Document text section start

A smattering of my observations at change-of-shift…
Two nurses—one leaving shift, one coming on—meeting in the hallway and exchanging four words, then high-fiving each other and continuing on their original courses. There’s nothing like reporting off to the same person three shifts in a row.
A nurse who’d single-handedly prevented a disaster when the spike came out of a bottle of tube feed passing it off with an “Oh, yeah, I changed your tubing and hung you a new bottle.”
A brand-new nurse, still with a preceptor, giving perfect report, including the fact that she’d re-sited IVs on four patients that day.
The house supervisor dropping chocolates and peanut butter crackers on every nurse’s computer-on-wheels as he passed through.
Report shouted through the bathroom door by the offgoing nurse to the oncoming nurse, as the offgoing nurse was changing clothes for a hot date that night: “I SAID, I REPLETED HIS K THIS MORNING AND HIS RECHECK WAS FOUR-POINT-TWO!” Thank goodness she hadn’t had to disimpact him.

Document text section end
Information shown section start

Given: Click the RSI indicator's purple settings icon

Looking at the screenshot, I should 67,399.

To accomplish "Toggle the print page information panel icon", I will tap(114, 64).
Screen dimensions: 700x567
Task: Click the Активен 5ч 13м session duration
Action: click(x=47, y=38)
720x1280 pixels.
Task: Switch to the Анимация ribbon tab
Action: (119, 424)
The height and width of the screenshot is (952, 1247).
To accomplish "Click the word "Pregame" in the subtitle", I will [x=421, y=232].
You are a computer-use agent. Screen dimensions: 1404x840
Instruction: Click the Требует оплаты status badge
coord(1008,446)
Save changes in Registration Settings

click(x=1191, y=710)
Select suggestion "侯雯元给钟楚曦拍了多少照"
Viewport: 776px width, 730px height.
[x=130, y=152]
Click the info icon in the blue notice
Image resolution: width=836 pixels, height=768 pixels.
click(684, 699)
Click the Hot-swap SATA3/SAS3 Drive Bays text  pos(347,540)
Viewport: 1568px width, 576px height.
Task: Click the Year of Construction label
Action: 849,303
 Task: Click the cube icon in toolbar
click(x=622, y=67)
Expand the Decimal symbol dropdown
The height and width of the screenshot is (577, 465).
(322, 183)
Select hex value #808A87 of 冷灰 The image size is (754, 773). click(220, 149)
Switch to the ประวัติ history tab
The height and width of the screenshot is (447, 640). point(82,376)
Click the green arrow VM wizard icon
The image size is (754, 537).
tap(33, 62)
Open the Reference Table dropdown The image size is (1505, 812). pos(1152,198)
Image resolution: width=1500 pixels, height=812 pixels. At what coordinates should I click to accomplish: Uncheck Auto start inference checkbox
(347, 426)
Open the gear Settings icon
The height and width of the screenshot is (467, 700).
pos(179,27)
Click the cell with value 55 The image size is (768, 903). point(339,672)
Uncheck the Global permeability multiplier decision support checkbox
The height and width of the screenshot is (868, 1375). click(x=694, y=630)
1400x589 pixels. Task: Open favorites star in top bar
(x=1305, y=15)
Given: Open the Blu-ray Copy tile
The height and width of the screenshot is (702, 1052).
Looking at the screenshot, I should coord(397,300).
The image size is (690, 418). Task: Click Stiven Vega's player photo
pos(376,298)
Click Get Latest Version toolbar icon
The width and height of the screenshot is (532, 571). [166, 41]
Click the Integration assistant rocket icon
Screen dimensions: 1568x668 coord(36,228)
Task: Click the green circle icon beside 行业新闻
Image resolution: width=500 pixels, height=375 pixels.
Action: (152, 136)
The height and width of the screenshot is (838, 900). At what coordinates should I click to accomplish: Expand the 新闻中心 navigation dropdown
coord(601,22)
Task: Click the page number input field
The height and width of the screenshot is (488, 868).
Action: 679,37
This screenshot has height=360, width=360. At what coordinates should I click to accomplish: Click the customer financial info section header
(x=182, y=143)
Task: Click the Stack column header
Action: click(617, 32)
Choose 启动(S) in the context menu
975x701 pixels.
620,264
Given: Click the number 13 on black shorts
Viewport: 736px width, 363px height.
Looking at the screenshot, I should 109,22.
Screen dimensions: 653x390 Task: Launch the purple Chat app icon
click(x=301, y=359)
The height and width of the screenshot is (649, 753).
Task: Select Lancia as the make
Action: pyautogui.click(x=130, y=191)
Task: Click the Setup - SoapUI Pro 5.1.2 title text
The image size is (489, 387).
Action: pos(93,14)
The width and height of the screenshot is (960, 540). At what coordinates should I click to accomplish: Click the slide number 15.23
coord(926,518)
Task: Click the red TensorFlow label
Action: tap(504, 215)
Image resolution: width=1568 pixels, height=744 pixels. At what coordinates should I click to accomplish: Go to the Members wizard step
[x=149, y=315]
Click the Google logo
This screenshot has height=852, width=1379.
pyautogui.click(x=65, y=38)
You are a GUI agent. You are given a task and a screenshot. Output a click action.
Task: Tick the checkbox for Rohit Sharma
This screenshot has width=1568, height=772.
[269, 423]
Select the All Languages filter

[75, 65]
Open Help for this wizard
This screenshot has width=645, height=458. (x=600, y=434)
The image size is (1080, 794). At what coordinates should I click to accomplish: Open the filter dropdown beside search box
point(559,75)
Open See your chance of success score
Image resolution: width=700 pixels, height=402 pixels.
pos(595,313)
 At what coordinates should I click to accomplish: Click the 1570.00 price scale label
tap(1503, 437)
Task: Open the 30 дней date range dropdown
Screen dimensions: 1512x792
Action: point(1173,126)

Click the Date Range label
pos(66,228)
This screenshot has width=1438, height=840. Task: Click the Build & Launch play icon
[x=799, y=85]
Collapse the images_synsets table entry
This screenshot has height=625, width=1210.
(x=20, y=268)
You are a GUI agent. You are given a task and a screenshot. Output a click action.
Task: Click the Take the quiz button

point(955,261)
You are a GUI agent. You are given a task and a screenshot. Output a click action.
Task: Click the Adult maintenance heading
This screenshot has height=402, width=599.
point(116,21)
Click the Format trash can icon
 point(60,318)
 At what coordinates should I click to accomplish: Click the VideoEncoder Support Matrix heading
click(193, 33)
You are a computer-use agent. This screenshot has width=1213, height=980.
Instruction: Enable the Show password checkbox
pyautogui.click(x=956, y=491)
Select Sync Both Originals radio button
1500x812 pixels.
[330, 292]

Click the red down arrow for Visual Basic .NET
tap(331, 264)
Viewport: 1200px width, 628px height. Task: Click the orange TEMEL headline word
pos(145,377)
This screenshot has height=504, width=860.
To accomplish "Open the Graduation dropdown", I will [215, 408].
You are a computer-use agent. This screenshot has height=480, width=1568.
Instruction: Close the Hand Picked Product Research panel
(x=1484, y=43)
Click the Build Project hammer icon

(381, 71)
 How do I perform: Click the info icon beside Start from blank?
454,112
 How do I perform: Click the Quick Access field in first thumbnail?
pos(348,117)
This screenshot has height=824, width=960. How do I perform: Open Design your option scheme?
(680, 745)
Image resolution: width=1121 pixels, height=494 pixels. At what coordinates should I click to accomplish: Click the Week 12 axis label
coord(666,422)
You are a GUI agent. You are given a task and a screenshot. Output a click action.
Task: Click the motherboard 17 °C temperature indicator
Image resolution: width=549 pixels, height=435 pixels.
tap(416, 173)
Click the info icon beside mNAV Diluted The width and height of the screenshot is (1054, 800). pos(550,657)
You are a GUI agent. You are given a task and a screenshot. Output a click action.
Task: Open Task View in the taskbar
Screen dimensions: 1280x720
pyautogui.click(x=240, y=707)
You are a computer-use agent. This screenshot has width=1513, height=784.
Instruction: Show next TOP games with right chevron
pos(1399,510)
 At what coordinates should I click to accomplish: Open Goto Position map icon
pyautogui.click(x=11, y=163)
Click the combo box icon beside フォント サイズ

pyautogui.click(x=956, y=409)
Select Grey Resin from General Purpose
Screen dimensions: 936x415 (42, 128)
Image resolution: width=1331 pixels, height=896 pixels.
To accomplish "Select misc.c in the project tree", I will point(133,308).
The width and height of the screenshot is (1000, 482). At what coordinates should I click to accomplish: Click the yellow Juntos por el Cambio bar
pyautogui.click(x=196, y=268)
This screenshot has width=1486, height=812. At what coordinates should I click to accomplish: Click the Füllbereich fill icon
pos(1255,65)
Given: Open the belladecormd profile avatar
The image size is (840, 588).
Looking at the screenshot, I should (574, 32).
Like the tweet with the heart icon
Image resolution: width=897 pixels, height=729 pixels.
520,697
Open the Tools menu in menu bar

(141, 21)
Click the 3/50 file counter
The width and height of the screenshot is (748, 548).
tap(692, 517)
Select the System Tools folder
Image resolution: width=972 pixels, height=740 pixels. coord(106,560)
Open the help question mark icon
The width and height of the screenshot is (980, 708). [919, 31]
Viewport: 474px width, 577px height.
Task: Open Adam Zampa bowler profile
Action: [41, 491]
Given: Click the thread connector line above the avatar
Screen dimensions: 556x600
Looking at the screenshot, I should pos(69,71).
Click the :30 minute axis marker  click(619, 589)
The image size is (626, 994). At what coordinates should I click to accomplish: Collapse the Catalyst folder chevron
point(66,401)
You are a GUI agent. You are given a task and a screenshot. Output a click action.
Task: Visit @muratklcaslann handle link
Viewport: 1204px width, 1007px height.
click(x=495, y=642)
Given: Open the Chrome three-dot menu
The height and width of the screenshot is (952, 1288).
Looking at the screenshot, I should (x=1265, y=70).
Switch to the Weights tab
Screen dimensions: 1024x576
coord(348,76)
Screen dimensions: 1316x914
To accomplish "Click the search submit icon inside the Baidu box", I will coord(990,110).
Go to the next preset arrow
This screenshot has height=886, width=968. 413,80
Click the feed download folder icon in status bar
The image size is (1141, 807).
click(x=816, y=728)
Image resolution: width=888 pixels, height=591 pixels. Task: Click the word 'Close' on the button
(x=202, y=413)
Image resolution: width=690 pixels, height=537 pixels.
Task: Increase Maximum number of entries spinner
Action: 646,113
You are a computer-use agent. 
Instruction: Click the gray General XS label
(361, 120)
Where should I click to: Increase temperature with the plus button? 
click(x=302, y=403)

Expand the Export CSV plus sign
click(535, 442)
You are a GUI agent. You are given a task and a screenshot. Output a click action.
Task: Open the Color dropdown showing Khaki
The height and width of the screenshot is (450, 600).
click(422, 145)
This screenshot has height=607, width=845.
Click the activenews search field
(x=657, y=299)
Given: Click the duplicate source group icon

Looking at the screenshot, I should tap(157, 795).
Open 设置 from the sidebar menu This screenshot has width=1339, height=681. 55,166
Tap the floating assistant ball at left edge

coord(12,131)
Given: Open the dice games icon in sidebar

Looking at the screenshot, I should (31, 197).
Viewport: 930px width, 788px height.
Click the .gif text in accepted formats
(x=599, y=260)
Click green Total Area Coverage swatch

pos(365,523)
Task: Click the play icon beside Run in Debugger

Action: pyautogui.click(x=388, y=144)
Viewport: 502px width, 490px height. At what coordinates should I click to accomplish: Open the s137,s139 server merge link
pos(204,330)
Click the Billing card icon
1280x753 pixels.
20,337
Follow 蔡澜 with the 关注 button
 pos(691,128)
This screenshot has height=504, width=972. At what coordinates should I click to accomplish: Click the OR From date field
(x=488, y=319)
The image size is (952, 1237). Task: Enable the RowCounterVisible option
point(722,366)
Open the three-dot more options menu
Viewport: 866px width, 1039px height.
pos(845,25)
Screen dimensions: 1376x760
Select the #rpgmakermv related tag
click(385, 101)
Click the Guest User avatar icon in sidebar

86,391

Information shown section end

## [Exercise details]
Write more of the nurse's list of change-of-shift observations, picking up right after the last one.

## [Result]
Three nurses stopping on their way out the door to help turn and lift a patient with chronic diarrhea, dementia and a severe case of the too-heavies.
The look on the oncoming nurse’s face when the day nurse said, “And by the way, she doesn’t really have a urethra as such, so try not to pull out that catheter, okay?”
A day-shifter chasing a night-shifter who just wanted to do “one more thing” off the floor with the words: “You go home and snuggle that baby.” She meant the night-shifter’s new puppy.
A resident who’d been at another facility for six months returning to the floor and being greeted with shrieks of pleasure, hugs and promises of pizza later.
Four nurses doing The Monkees’ walk off the unit, arm in arm.